The U.S. Food and Drug Administration (FDA) is providing updated recommendations for medical device providers regarding bronchoscopy.

1、Recommendations for Patients and Caregivers：

The FDA continues to believe that for most patients, the benefits of undergoing bronchoscopy outweigh the risk of infection.

2、Recommendations for Health Care Facilities and Staff：

Consider using sterilization instead of high-level disinfection when feasible, because sterilization has a greater safety margin than high-level disinfection. Steps should include precleaning, leak testing, cleaning, and sterilization.

（1）If sterilization is not available, then high-level disinfection steps should include precleaning, leak testing, cleaning, high-level disinfecting, rinsing with tap or utility water followed by alcohol flushing or with critical (filtered or sterile) water, and drying.

（2）Use only manufacturer-specified cleaning accessories, high-level disinfectants, enzymatic cleaning agents, and detergents.

You should not use damaged devices or those that have failed a leak test, as they could be a potential source of contamination. Examples of damage may include:

（1）Loose parts

（2）Damaged channel walls

（3）Kinks or bends in tubing

（4）Holes, cracks, or imperfections in the distal end

（5）Other signs of wear or damage

You should not reprocess or reuse single-use bronchoscopes.

3、Device Description and Background：

A bronchoscope is a type of endoscope, and consists of a thin flexible lighted tube that is threaded through the nose、mouth or other access point to the lower airways (for example：through a tracheostomy tube), to enable a doctor to examine a patient's throat, larynx, trachea, and lower airways. A bronchoscope may be used to diagnose abnormalities in the airway, the lungs, or lymph nodes in the chest, or to treat issues such as an object or growth in the airway.
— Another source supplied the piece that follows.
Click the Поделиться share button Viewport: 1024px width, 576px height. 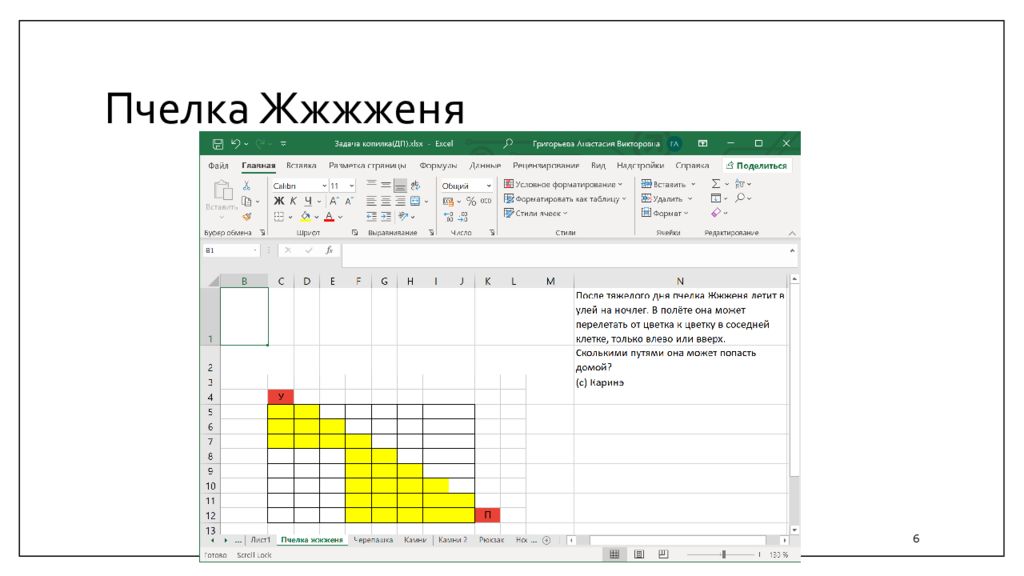click(x=756, y=165)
There are two types of bronchoscopes：

（1）Single-use (disposable) bronchoscopes are only intended to be used for one patient and do not require reprocessing.

（2）Reusable bronchoscopes can be used on multiple patients. These devices must undergo reprocessing in between uses, to clean the devices of soil and contaminants, and to inactivate microorganisms by sterilization or disinfection.

FDA Actions：

The FDA is committed to the continued evaluation of the safety、effectiveness and availability of medical devices.The FDA takes the risk of infection with reusable endoscopes very seriously, now recommend using single-use bronchoscopes.